HDD-Housing e.U.

HowTo

Disclaimer

These descriptions do not claim to guarantee 100% protection against data loss. This service can also only be a part of a concept. It is up to the customer to decide what effort he wants to make.

Overview

For testing purpose the ZFS poolname doesn’t matter and can be changed anytime.
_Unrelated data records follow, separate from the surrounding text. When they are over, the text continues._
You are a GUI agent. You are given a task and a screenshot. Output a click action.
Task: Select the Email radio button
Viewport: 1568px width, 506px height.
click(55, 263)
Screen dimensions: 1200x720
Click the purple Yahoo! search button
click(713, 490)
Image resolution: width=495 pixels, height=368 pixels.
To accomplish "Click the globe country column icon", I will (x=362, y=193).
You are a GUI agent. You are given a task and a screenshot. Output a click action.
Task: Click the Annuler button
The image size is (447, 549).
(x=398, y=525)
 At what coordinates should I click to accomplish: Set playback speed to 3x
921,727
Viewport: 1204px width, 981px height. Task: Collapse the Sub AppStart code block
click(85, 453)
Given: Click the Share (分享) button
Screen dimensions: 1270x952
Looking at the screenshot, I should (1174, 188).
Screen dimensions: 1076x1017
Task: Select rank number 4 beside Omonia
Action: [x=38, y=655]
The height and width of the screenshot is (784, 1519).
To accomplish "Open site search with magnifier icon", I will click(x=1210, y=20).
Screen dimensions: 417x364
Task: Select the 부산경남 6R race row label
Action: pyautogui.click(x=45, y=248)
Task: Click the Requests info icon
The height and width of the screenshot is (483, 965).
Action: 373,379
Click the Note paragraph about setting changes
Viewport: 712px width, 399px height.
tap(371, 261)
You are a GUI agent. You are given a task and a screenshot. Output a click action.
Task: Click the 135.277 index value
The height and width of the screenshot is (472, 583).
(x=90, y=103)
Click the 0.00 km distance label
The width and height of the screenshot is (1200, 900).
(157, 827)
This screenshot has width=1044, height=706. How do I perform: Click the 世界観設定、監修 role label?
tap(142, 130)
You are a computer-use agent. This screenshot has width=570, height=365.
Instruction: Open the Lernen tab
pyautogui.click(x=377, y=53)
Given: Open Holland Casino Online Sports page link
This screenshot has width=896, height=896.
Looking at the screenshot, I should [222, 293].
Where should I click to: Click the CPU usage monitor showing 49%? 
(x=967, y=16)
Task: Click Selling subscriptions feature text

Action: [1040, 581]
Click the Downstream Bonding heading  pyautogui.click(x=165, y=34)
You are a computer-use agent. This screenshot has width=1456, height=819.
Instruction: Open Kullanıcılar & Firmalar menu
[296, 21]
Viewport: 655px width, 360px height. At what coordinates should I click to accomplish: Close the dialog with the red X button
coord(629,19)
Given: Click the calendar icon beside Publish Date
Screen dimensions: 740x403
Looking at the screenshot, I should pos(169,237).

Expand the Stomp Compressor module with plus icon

In normal use the ZFS poolname must be the customer ID. You get your customer ID by registering via E-Mail.
Domainnames will follow this scheme: minio.customerid.hdd-housing.eu and syncthing.customerid.hdd-housing.eu
File /customerid/lxcbackups/userids will be used for user creation in server side LXC.
Deduplication is not allowed because of too high hardware demands.
Server uses Proxmox 7.
Change ZFS poolname:

zpool export myexamplezfspool
zpool import myexamplezfspool mycustomerid
# the pool named myexamplezfspool will be renamed to mycustomerid during import.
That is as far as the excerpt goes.